Vowels | i | I | u | Ʊ | ɛ | æ |
---|---|---|---|---|---|---|
Median | 296 | 223 | 306 | 281 | 169 | 202 |
Mean | 284 | 233 | 315 | 287 | 189 | 222 |
SD | 127 | 119 | 101 | 99 | 87 | 95 |
Figure 5 illustrates a boxplot of vowel durations of English words produced by thirty female Korean students. In the figure, the durations of the lax vowels [I, Ʊ] are generally shorter than those of the tense counterparts [i, u]. The low lax vowel [æ] is longer than the mid-front vowel [ɛ]. Since the boxplot shows the median values, we obtained a 73 ms difference between [i, I] and a 25 ms difference between [u] and [Ʊ]. The difference amounts to 33 ms for the mid- and low vowels [ɛ, æ]. Here the relationship between the tense and lax high vowels appeared quite consistent. We can conclude that Korean students were quite consistent in realizing temporal aspects of tense and lax vowel pairs although several participants produced mid- and low vowels with a different pattern.
Finally, we will consider a temporal organization of the participants from a boxplot of durations of the vowel pair [ɛ, æ] in twelve words in Figure 6. From the figure, one can note that the duration of the lower vowel [æ] appears longer than that of the higher vowel [ɛ]. In addition, the vowel followed by a voiced coda records a longer duration than the vowel with a voiceless coda. The bandwidth between the upper and lower bounds varied. These differences might be derived from various contexts, specifically from the adjacent onsets and codas of the target words. These phonotactic factors might have influenced the participants’ pronunciation of the vowels along with the peripheral articulatory gestures.

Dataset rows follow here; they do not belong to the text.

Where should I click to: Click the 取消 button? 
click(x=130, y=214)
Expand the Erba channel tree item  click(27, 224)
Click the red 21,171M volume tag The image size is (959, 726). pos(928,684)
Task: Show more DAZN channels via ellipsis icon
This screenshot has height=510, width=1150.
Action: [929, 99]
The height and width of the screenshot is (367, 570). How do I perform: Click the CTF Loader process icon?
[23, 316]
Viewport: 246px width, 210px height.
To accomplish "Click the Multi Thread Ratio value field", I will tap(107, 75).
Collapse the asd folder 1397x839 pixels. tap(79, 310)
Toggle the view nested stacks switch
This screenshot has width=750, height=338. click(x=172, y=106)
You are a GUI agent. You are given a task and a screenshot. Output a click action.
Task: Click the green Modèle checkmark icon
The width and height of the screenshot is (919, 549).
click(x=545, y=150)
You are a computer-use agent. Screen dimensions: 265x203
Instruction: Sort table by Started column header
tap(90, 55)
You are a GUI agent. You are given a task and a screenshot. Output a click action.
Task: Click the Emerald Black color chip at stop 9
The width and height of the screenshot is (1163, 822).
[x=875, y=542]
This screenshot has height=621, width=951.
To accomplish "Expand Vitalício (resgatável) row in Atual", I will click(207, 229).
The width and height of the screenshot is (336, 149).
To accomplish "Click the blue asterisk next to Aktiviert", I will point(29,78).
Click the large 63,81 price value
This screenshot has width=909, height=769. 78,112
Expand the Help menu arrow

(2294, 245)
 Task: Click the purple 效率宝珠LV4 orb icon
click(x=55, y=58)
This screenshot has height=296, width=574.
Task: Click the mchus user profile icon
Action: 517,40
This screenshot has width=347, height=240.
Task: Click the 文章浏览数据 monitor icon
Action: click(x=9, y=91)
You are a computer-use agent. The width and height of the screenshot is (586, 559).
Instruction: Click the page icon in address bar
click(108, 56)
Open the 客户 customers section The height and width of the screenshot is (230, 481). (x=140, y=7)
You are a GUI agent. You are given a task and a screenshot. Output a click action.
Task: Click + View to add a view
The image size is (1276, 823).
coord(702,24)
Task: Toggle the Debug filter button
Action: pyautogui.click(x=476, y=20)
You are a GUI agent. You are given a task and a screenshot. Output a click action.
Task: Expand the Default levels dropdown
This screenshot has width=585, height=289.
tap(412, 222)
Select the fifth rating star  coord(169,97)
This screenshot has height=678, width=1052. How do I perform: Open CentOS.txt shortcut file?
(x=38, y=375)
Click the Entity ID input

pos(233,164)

Further studies considering various syllable structures would explain certain temporal patterns of the participants.
4. Summary and Conclusion
The English vowels form important segmental sounds of words in daily communication. This study collected thirty Korean female students’ pronunciations of thirty-six English words twice each and evaluated their production using speech recognition software followed by acoustic analyses to diagnose their pronunciation problems. Speech recognition rates were obtained to count correctly recognized words out of the total number of words. Formant trajectories and durations were also collected using Praat. The results showed that the overall recognition rate was 54.7%. Various rates were reported depending on the vowel pairs. Some students produced the same vowel for the qualitatively different tense and lax counterparts. From the acoustic analyses of the vowel formant trajectories, some of these vowel pairs were almost overlapped or had slight acoustic differences at the majority of ten measurement points. Median values clearly showed this trend, but statistical tests revealed significant differences in the moving formant trajectories. Finally, durational comparisons revealed consistent patterns: a longer duration for the high tense vowel and for a voiced coda. The author concludes that speech recognition and analysis software can be useful to diagnose pronunciation problems of English learners but that caution should be exercised in the interpretation of statistical results. Further studies would be desirable to train students to acquire intelligible vowel pronunciations and to evaluate them to establish an appropriate teaching strategy.